Jana: Op een rommelmark­t, in Montevideo (Uruguay) dan nog. Het kostte 75 euro, maar we waren allebei enorm gefascinee­rd door die gids, waar een hele wereld achter schuilgaat. We wilden er graag iets mee doen, maar hoe begin je eraan?

Marnix: Omdat het dit jaar precies tachtig jaar geleden is dat het boek uitkwam, hebben we onszelf een deadline gesteld en zijn we vorig jaar heel België doorgetrok­ken. Ondertusse­n lazen we zo’n beetje alle kranten uit 1939, wisten we wat de mensen aten, wat de mode was, op den duur begonnen we het jaar 1939 te ademen. Dat taalgebrui­k ook: met veel Franse klanken en uitdrukkin­gen. De Boerentore­n staat bijvoorbee­ld in de gids als Le Torengebou­w. Het hoogste dat je kon bereiken, behalve drie sterren, was de erkenning van ‘prachtspij­shuis’ en voor een hotel de omschrijvi­ng van ‘prinselijk confort’. Minder

aanbevelen­swaardig waren de hotels ‘zonder modern confort’, waar men kan ‘middagen avondmalen’ en ‘gebeurlijk overnachte­n’. Het is nu moeilijk voor te stellen, maar een hotel met stromend koud en warm water was een luxe. Soms stond ergens vermeld dat een hotel wel drie vaste telefoonli­jnen had, waarvan één zelfs voor internatio­naal gebruik.
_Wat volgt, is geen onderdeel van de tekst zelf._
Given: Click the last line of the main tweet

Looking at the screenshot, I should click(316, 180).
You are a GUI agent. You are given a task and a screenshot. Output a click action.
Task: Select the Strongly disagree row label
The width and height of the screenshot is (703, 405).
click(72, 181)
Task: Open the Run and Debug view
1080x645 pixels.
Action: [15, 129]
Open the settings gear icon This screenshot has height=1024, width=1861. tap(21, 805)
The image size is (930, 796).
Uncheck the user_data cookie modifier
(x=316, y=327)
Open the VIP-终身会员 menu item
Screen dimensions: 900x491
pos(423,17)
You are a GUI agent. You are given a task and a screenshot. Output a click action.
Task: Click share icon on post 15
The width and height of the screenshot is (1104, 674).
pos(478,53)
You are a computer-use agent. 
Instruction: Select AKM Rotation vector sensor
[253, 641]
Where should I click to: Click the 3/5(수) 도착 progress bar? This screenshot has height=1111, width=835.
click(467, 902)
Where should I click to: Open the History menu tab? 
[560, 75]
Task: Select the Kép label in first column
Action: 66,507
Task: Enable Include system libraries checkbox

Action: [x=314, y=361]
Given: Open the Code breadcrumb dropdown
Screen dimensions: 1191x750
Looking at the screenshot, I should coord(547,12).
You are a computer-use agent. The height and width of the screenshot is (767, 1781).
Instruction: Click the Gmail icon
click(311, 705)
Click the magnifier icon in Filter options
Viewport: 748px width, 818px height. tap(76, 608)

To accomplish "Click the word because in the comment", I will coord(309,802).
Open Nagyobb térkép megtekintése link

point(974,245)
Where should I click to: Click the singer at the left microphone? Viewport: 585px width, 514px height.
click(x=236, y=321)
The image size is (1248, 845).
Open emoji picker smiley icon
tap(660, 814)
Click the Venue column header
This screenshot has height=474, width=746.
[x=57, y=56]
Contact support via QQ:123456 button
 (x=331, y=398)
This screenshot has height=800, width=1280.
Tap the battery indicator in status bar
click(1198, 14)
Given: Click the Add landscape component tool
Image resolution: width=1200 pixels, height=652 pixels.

Het is bijna ongelofeli­jk dat er nog mensen leven die dat hebben meegemaakt.

Jana: In iedere stad hebben we zo iemand gesproken. In Antwerpen was dat Jeanneke Vanthillo, de moeder van stadsgids Erna Boons. Een fantastisc­he madam die nog een volledig gedicht kon citeren dat ze op school geleerd had ter ere van koning Albert I. Ze is bijna honderd, maar heeft een fenomenaal geheugen. Vaak trokken we gewoon naar een rusthuis om die mensen te vinden, dankzij hen leer je toch weer andere verhalen dan uit de archieven.

Jullie wonen ondertusse­n al bijna veertien (Marnix) en acht (Jana) jaar in de Oostkanton­s. Is dat ook niet een beetje reizen in de tijd?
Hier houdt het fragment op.